The data
****************************************
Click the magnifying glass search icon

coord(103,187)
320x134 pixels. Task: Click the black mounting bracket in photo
****************************************
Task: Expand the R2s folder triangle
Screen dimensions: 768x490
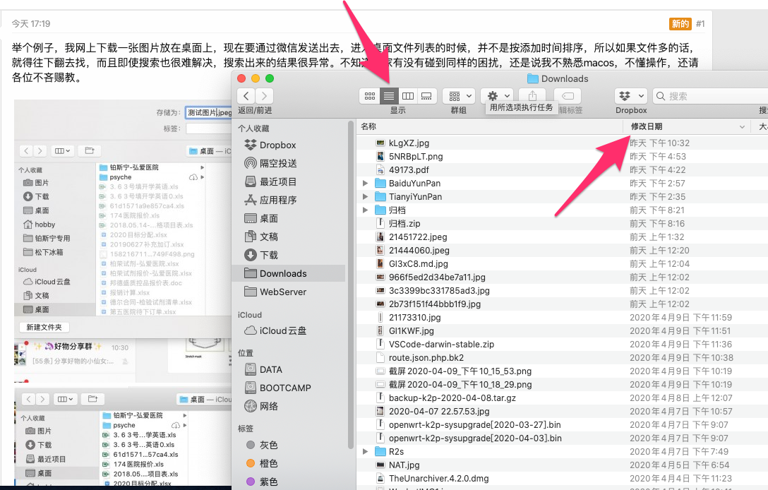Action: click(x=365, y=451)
****************************************
What to do
Render the records as a numbered list, leaving out blank lines, using only the lines between the one holding "Click the magnifying glass search icon" and the one holding "320x134 pixels. Task: Click", inclusive.

Result for this task
1. Click the magnifying glass search icon
2. coord(103,187)
3. 320x134 pixels. Task: Click the black mounting bracket in photo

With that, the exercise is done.